In 1901 Anthony Lucas's fabulous petroleum discovery at Spindletop, Texas, encouraged Utahns to take more interest in their state's oil potential. After witnessing a somewhat frenzied increase in the formation of petroleum companies and the leasing of promising oil properties,
Salt Lake City's Daily
Tribune proclaimed in December 1901 that an "oil era" was at hand for Utah. Two years later, Utah's coal-mine inspector supported the Tribune's claim by noting the existence of thirty-five oil companies within the state and the drilling of two wells.
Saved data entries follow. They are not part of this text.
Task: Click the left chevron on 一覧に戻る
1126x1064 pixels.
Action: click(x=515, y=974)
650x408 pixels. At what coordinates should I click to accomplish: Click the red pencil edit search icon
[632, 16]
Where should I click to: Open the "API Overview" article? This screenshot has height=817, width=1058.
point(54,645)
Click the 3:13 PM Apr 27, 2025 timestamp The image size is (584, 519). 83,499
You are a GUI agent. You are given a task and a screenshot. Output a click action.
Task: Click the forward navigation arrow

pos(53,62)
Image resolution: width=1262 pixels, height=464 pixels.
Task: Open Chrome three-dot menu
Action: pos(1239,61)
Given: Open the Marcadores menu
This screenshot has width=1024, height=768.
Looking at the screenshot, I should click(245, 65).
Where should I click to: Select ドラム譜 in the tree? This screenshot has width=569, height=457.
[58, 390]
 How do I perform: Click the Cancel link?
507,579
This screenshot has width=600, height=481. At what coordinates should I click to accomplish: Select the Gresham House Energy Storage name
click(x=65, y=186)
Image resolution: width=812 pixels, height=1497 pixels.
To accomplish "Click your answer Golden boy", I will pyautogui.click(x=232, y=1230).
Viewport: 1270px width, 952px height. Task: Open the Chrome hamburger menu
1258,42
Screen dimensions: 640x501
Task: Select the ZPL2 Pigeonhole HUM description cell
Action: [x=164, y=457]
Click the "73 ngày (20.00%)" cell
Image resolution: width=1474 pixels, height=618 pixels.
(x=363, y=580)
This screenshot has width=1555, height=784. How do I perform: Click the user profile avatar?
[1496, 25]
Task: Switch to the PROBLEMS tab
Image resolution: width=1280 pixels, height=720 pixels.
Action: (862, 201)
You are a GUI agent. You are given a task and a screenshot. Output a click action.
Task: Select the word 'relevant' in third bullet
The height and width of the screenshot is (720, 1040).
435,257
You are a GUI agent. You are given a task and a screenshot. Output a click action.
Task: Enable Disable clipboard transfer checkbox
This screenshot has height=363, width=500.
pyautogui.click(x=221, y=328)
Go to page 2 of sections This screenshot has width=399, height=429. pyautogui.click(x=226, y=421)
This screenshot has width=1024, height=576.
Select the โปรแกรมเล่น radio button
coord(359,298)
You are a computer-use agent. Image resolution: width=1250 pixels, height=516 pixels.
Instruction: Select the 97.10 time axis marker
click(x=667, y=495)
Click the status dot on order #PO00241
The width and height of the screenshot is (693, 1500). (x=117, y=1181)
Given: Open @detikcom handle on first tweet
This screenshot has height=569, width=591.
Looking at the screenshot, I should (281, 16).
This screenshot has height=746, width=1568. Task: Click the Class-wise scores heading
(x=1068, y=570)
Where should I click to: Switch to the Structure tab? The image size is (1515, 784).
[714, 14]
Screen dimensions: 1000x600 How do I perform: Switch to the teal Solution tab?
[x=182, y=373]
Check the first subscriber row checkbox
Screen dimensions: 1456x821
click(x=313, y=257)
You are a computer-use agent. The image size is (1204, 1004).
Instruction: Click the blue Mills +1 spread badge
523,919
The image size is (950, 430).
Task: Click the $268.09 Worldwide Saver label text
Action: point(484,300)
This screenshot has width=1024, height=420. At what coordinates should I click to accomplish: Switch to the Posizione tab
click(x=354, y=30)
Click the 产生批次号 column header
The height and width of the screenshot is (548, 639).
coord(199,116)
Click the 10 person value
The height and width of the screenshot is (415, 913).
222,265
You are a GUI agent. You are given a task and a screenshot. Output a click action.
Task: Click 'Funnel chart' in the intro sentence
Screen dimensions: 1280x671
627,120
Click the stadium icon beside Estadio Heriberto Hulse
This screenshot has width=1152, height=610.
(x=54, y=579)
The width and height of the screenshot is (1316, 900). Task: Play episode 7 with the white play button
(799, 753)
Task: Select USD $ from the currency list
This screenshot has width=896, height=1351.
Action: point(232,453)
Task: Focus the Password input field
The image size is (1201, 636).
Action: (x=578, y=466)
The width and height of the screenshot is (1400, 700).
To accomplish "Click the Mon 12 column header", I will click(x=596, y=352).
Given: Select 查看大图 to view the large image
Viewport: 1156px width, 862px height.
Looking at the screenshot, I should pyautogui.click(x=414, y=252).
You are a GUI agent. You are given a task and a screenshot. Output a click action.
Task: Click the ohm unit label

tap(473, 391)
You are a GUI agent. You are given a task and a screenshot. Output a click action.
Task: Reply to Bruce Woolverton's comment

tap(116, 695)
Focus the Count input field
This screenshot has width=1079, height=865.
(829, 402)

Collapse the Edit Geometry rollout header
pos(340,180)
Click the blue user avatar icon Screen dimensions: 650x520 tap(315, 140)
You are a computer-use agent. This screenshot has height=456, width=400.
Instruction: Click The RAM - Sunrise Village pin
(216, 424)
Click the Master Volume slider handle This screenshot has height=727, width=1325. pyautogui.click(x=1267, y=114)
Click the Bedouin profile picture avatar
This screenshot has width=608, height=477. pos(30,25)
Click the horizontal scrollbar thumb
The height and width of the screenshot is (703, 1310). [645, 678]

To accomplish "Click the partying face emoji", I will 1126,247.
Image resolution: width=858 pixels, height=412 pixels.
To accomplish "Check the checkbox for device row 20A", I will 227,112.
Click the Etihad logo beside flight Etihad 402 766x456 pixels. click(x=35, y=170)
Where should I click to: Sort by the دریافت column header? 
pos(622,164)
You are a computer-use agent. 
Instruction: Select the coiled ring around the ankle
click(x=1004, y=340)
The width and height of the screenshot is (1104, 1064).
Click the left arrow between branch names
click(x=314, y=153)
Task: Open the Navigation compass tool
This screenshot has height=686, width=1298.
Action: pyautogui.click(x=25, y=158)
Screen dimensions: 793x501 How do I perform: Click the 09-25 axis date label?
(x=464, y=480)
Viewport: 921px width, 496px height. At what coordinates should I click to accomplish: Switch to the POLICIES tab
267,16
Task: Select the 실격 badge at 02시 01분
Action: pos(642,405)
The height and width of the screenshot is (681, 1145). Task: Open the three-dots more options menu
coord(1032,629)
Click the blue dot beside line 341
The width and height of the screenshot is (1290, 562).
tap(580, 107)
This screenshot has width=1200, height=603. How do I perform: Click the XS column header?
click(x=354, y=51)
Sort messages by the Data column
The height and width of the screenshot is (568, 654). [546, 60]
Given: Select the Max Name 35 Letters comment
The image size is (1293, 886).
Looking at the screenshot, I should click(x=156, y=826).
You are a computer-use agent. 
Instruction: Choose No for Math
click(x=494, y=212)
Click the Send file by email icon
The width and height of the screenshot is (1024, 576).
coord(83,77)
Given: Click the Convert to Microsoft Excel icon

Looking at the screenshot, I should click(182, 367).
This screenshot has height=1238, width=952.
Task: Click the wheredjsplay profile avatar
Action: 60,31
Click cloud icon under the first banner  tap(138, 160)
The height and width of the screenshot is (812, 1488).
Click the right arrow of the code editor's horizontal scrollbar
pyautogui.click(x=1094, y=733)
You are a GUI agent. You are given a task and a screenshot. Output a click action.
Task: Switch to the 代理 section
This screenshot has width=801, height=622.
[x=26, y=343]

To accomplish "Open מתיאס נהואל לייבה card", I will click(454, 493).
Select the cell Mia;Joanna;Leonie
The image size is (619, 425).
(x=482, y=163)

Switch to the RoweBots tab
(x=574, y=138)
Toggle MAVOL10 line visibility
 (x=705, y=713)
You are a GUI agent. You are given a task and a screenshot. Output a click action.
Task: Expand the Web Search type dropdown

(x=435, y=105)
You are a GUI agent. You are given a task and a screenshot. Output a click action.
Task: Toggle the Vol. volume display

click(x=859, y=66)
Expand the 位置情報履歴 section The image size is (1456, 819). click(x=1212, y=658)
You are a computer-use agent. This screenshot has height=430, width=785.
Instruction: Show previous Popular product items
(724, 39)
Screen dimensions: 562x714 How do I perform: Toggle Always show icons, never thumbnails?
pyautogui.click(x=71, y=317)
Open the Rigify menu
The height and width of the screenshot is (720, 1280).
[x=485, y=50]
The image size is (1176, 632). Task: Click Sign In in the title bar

By mid-1907 Washington and San Juan counties in southern Utah had become the focal points of oil-field activities. Early in that year Pat Holohan, a Nevada miner, found outcroppings of oil sand near a settlement called Virgin City in Washington County and quickly drilled two wells. Twelve different companies soon put down fourteen wells in the region. At the same time, a former gold prospector named L.L. Goodridge began drilling a well at Mexican Hat on the San Juan River in San Juan County. In March 1908 Goodridge produced a gusher, and by the end of 1909 as many as seven oil companies had started work on no less than twenty-five wells around Mexican Hat. While neither Virgin City nor Mexican Hat ever became major oil-producing fields, enough oil was extracted from both to supply small local refineries that operated intermittently for many years.